I believe that the proof is based on showing that there is a bijection between $M^{N_1\cup N_2}$ and $M^{N_1}\times M^{N_2}$, where card $M=\mathfrak{m}$, card $N_1=\mathfrak{n}$ and card $N_2=\mathfrak{p}$, with $N_1\cap N_2=\emptyset$, but I could not find such a bijection. Any idea?
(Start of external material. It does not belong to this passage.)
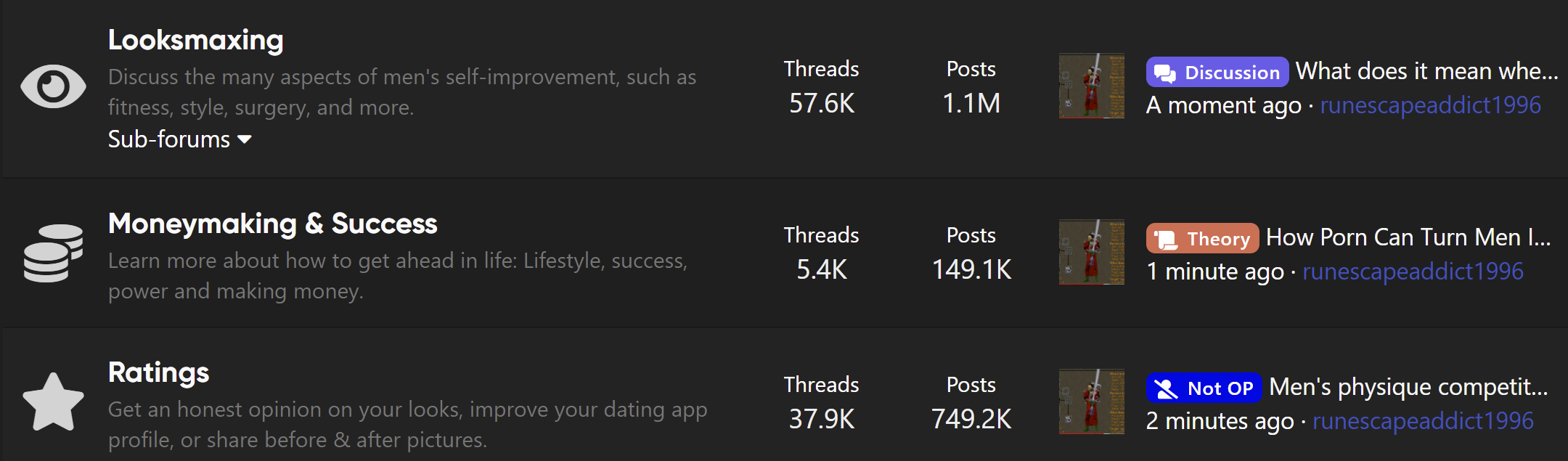Open the Ratings forum title
Screen dimensions: 1568x461
pos(158,372)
Thanks!

  • $\begingroup$ Can you find a map $M^{N_1\cup N_2} \to M^{N_1}$? $\endgroup$ – Daniel Fischer Mar 25 '14 at 19:13

Given a map $f\colon N_1\cup N_2\to M$, this induces two maps $f|_{N_i}\colon N_i\to M$. So you have a map $M^{N_1\cup N_2}\to M^{N_1}\times M^{N_2}$ given by $f\mapsto (f|_{N_1},f|_{N_2})$.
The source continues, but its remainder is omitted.